Return only the stretch of the material below that begins with the line containing "The width and height of the screenshot is (900, 1204)." and ends with the line containing "Task: Click the plus", exactly; both of those lines belong to it.

--- TASK INPUT Enclosed Below ---

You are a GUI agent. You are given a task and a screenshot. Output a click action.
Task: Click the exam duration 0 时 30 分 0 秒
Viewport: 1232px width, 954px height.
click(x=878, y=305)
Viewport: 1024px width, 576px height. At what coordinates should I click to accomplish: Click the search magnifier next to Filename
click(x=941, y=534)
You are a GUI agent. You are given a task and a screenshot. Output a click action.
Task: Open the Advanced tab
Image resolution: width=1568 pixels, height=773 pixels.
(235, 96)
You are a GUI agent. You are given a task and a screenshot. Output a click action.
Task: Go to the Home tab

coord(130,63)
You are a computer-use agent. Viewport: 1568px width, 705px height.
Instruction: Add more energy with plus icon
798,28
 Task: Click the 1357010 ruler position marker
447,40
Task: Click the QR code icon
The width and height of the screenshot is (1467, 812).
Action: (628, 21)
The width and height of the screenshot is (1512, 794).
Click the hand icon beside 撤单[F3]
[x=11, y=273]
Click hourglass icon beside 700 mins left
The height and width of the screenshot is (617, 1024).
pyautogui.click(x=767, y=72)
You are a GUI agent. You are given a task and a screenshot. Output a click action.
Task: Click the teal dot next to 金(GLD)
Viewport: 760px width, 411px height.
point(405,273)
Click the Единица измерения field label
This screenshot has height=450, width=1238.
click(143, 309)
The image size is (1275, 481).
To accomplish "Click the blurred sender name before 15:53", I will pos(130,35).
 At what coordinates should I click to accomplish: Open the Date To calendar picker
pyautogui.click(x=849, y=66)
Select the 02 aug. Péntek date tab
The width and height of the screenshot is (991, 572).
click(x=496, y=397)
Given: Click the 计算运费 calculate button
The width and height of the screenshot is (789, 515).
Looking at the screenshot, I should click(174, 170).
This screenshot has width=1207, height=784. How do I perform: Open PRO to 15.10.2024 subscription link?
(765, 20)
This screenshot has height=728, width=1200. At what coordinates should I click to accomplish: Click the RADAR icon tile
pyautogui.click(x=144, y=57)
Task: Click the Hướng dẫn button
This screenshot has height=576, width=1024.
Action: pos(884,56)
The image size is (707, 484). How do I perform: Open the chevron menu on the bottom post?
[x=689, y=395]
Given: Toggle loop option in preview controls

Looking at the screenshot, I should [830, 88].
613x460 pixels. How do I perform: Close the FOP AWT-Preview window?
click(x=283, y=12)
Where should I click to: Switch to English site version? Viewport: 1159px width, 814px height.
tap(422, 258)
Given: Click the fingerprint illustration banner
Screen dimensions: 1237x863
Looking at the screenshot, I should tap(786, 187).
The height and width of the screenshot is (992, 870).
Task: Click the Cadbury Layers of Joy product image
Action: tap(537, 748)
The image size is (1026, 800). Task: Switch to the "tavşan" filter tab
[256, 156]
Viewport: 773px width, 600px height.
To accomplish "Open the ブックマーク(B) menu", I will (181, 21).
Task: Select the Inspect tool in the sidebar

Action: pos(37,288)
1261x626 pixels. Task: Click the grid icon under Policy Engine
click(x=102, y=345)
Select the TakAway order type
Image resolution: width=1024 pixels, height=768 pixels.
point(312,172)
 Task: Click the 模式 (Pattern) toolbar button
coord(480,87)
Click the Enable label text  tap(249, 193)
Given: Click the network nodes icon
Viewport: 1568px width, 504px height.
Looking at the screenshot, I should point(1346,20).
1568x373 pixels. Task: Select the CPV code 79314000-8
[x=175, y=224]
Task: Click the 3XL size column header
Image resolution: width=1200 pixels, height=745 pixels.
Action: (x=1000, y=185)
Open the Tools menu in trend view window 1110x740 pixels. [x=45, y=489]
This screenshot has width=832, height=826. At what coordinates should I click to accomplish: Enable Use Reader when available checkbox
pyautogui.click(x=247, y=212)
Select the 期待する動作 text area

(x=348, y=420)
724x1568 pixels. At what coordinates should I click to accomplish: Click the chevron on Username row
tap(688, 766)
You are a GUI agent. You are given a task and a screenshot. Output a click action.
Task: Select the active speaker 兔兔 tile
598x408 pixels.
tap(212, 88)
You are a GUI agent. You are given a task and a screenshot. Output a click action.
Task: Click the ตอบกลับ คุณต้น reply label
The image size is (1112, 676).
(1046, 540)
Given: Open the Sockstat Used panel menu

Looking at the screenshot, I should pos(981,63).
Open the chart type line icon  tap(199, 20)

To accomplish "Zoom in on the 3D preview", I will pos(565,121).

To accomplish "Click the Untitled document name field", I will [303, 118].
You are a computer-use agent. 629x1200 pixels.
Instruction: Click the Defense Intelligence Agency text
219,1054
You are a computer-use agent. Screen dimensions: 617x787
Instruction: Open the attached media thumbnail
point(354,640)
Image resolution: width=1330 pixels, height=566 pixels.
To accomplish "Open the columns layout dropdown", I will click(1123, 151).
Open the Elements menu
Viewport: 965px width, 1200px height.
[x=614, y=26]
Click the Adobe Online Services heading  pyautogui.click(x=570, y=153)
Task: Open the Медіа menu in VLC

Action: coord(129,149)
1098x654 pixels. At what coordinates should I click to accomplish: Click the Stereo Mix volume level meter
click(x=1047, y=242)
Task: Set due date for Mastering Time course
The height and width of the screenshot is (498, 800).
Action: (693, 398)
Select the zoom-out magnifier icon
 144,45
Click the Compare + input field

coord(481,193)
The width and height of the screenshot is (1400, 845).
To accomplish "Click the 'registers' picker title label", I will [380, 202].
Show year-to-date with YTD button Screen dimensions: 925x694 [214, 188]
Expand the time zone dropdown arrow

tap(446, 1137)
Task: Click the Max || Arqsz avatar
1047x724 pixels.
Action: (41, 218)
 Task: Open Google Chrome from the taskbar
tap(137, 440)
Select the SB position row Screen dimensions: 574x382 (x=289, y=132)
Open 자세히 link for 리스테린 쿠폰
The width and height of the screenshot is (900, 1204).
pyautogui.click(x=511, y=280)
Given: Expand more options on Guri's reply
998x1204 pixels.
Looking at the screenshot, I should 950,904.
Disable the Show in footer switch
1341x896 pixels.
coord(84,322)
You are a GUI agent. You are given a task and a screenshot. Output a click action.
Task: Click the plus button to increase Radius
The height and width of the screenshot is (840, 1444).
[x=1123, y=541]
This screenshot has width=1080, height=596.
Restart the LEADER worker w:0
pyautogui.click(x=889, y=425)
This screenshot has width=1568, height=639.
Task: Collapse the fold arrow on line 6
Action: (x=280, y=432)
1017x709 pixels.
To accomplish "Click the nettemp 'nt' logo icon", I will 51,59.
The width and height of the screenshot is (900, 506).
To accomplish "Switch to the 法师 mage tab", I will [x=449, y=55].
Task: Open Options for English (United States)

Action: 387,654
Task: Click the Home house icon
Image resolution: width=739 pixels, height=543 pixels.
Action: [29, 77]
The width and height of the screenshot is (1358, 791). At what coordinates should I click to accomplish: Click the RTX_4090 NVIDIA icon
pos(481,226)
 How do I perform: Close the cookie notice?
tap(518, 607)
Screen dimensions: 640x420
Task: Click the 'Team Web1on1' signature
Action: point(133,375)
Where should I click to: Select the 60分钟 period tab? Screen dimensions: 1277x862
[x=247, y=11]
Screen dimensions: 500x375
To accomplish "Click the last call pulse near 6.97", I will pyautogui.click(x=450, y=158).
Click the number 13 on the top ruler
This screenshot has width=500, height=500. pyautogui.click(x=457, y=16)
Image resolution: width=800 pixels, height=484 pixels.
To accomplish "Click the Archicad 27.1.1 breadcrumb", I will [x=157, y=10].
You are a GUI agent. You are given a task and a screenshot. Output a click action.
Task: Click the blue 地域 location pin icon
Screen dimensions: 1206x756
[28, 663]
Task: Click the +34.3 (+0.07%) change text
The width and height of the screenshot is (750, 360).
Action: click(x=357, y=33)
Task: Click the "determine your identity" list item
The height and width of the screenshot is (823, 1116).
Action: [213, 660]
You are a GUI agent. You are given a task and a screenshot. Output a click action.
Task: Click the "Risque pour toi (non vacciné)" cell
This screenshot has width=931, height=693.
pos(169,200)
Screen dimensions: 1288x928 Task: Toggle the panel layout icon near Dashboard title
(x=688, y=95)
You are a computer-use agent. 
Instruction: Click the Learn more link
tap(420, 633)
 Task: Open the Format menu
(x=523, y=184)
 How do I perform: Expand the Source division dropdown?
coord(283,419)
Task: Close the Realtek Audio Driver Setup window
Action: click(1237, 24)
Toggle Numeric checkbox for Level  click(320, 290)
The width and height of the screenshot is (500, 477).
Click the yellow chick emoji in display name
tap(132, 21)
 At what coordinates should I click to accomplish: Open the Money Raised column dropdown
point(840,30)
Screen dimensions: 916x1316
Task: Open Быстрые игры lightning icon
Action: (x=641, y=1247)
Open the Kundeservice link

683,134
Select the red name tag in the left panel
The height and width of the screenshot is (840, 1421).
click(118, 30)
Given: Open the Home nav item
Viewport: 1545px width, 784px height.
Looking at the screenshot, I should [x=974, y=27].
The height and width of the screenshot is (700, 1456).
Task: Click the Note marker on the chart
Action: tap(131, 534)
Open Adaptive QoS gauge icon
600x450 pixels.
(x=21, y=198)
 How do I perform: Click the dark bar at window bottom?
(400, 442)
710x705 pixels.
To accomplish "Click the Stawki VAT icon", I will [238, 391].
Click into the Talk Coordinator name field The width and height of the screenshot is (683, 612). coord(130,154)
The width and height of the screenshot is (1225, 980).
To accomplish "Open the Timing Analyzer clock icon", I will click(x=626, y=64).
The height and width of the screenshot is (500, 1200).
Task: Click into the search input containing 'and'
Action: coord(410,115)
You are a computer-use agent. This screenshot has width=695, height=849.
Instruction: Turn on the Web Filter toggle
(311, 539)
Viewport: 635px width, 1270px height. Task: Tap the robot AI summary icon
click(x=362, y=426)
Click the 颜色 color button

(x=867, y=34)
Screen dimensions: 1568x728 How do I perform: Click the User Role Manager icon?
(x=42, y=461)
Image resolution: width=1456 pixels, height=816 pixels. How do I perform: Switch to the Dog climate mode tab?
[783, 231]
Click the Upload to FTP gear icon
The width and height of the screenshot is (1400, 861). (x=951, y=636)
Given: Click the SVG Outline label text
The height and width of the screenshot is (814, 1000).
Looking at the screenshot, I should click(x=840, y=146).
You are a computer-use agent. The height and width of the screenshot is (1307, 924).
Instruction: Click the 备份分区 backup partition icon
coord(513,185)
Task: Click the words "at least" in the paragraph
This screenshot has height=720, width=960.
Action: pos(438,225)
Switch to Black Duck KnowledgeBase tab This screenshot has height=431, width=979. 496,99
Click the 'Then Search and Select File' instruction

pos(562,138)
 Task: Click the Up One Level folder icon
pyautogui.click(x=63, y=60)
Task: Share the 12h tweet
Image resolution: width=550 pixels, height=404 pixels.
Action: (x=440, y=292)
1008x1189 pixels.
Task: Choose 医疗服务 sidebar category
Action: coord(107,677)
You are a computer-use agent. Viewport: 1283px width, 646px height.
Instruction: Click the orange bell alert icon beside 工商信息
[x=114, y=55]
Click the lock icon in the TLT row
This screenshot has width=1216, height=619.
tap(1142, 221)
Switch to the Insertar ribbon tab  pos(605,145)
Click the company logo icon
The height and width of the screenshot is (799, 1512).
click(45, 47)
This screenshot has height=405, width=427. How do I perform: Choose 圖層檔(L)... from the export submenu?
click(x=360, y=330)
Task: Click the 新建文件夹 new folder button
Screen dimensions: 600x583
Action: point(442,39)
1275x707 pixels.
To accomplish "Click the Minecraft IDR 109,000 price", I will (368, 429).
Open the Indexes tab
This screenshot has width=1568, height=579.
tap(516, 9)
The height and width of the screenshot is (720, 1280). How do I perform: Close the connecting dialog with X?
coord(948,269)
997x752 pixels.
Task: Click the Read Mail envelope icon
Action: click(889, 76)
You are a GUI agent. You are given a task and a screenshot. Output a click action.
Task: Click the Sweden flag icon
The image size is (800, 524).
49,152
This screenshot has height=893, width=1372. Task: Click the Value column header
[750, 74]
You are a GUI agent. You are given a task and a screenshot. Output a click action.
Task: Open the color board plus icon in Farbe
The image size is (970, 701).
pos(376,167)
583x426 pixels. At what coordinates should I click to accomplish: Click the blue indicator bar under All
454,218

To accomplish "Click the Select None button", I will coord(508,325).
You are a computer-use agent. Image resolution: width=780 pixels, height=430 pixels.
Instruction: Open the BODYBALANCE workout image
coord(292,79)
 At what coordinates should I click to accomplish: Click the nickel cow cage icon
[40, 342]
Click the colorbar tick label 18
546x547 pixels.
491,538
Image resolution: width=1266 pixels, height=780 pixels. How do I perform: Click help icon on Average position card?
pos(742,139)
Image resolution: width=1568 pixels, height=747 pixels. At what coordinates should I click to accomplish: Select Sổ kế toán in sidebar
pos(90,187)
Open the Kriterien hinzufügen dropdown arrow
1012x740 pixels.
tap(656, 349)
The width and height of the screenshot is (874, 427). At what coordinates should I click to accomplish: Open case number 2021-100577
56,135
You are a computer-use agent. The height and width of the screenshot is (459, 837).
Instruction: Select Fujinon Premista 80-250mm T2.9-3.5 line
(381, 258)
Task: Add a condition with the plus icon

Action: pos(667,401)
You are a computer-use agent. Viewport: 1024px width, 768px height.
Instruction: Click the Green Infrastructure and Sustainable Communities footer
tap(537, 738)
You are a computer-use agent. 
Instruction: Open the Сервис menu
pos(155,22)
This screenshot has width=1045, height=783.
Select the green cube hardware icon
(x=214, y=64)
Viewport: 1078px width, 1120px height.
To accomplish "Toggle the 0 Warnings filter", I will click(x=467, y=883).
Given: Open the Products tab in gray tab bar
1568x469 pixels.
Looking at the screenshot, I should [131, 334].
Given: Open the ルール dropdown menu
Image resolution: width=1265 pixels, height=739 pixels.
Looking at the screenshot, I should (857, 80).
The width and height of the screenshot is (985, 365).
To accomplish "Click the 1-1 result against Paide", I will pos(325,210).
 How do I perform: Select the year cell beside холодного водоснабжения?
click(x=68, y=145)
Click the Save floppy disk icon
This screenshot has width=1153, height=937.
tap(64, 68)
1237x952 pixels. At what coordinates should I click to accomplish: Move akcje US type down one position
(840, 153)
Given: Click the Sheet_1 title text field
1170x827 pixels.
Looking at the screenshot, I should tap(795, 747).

--- End of Enclosed TASK INPUT ---

• EXERCISE SOLUTION:
The width and height of the screenshot is (900, 1204).
pyautogui.click(x=511, y=280)
Given: Expand more options on Guri's reply
998x1204 pixels.
Looking at the screenshot, I should 950,904.
Disable the Show in footer switch
1341x896 pixels.
coord(84,322)
You are a GUI agent. You are given a task and a screenshot. Output a click action.
Task: Click the plus button to increase Radius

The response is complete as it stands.